Reference no: EM13141579
Consider a homogeneous product industry with inverse market demand given by p = 1100 - 2Q There is currently one incumbent firm (firm 1) and one potential competitor (firm 2). Entry into this industry implies a fixed cost of 450. Each firm has constant marginal cost of 300.
a) Calculate firm 1's profit-maximizing output and profits in the absence of potential competition.
b) Determine the Nash equilibrium in the case that firms 1 and 2 compete à la Cournot.
Now, suppose that firms 1 and 2 compete à la Stackelberg: Firm 1 decides on its production capacity first, followed by firm 2.
c) Calculate the output and profits of both firms in case firm 1 accommodates entry.

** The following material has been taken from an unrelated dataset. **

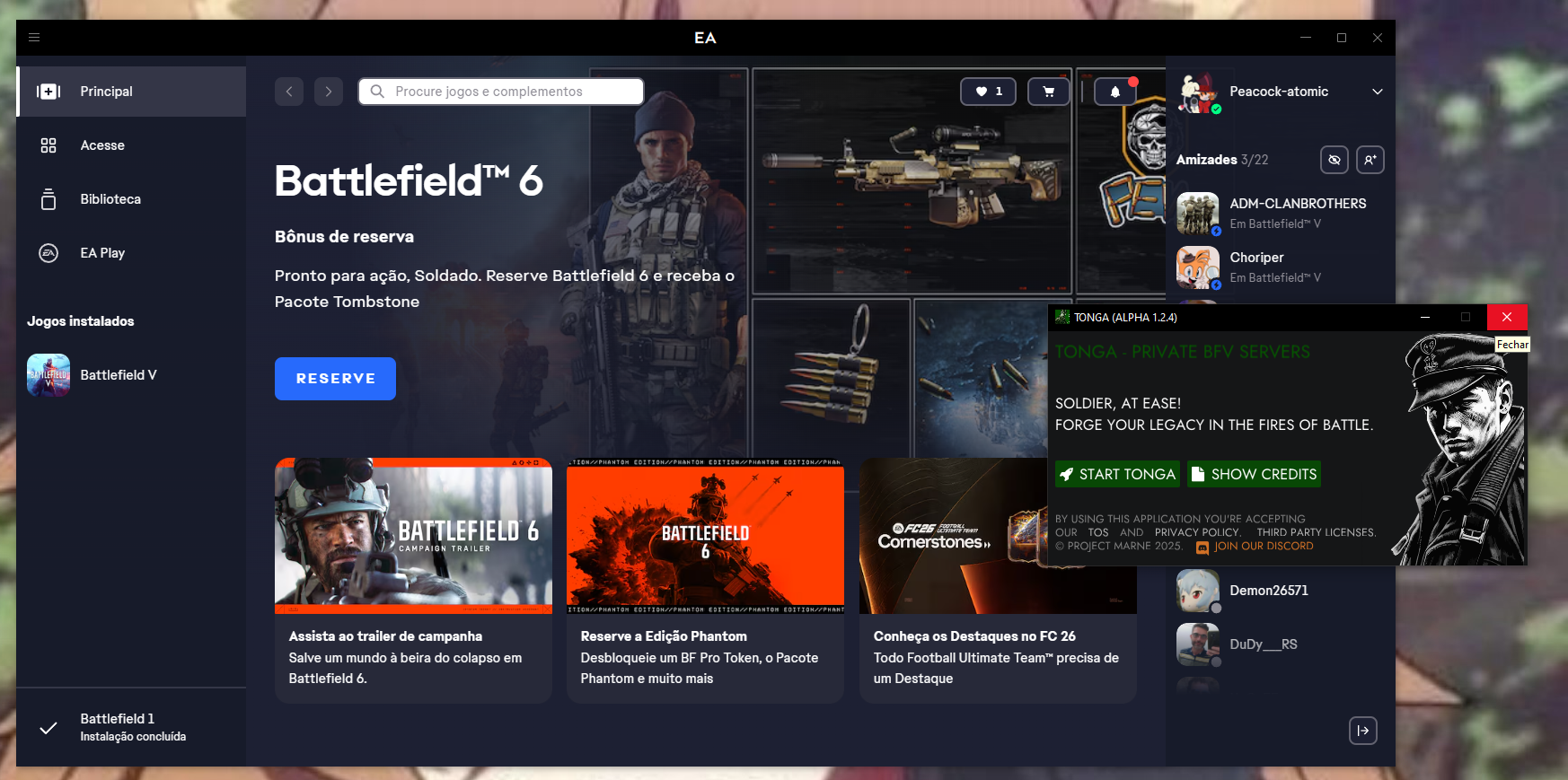
Task: Open the wishlist heart counter
Action: (988, 92)
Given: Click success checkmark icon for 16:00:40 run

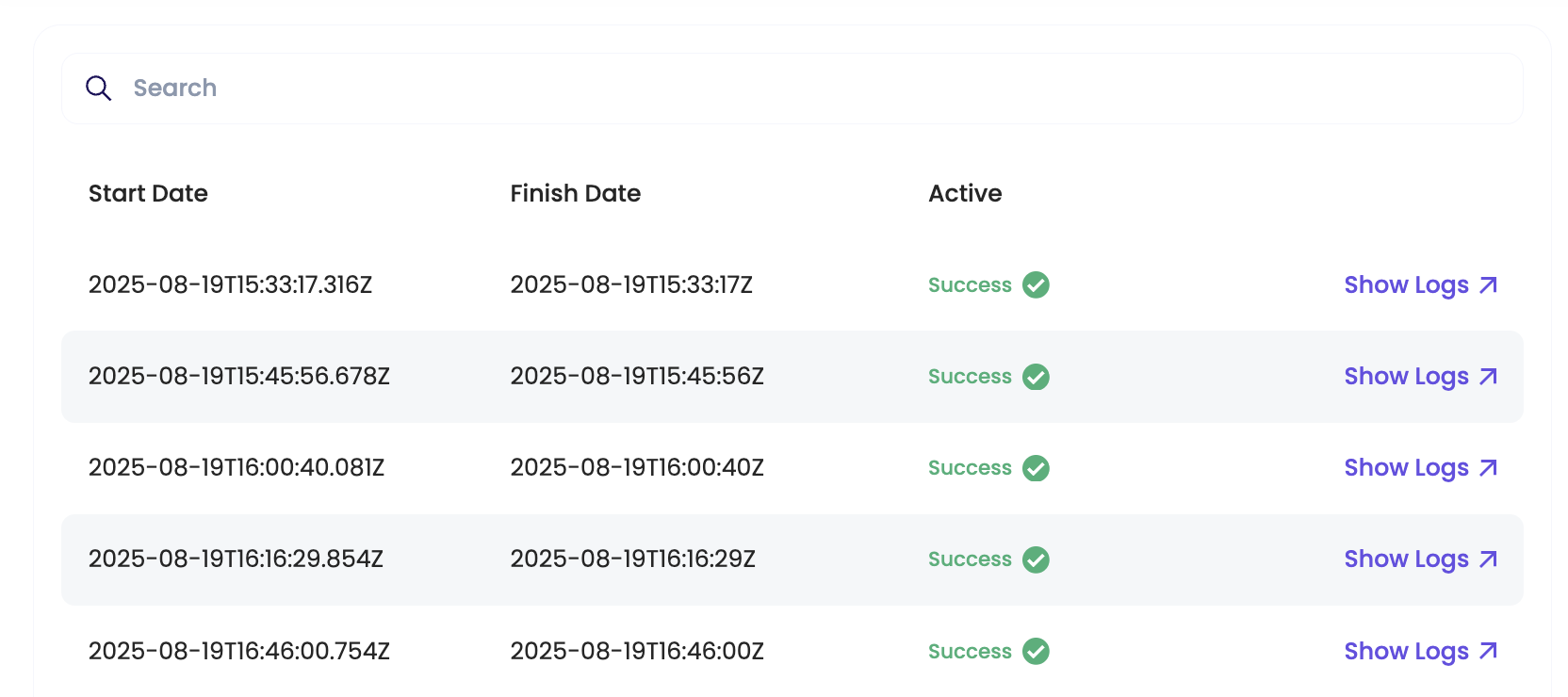Looking at the screenshot, I should coord(1036,468).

d) Does firm 1 enjoy a first-mover advantage, i.e., are its profits greater under Stackelberg competition than under Cournot competition?
e) Calculate the output firm 1 should set to deter entry.
f) Calculate consumer surplus in the case of entry deterrence and in the case of entry accommodation. Which situation leads to the largest consumer surplus?
g) In the case of entry accommodation, how far below 300 would firm 2's marginal cost have to fall so that it achieved the same market share as firm 1? In answering the question, assume that firm 1 knows this marginal cost when deciding on its own quantity. Furthermore assume that the marginal cost of the leader is still 300.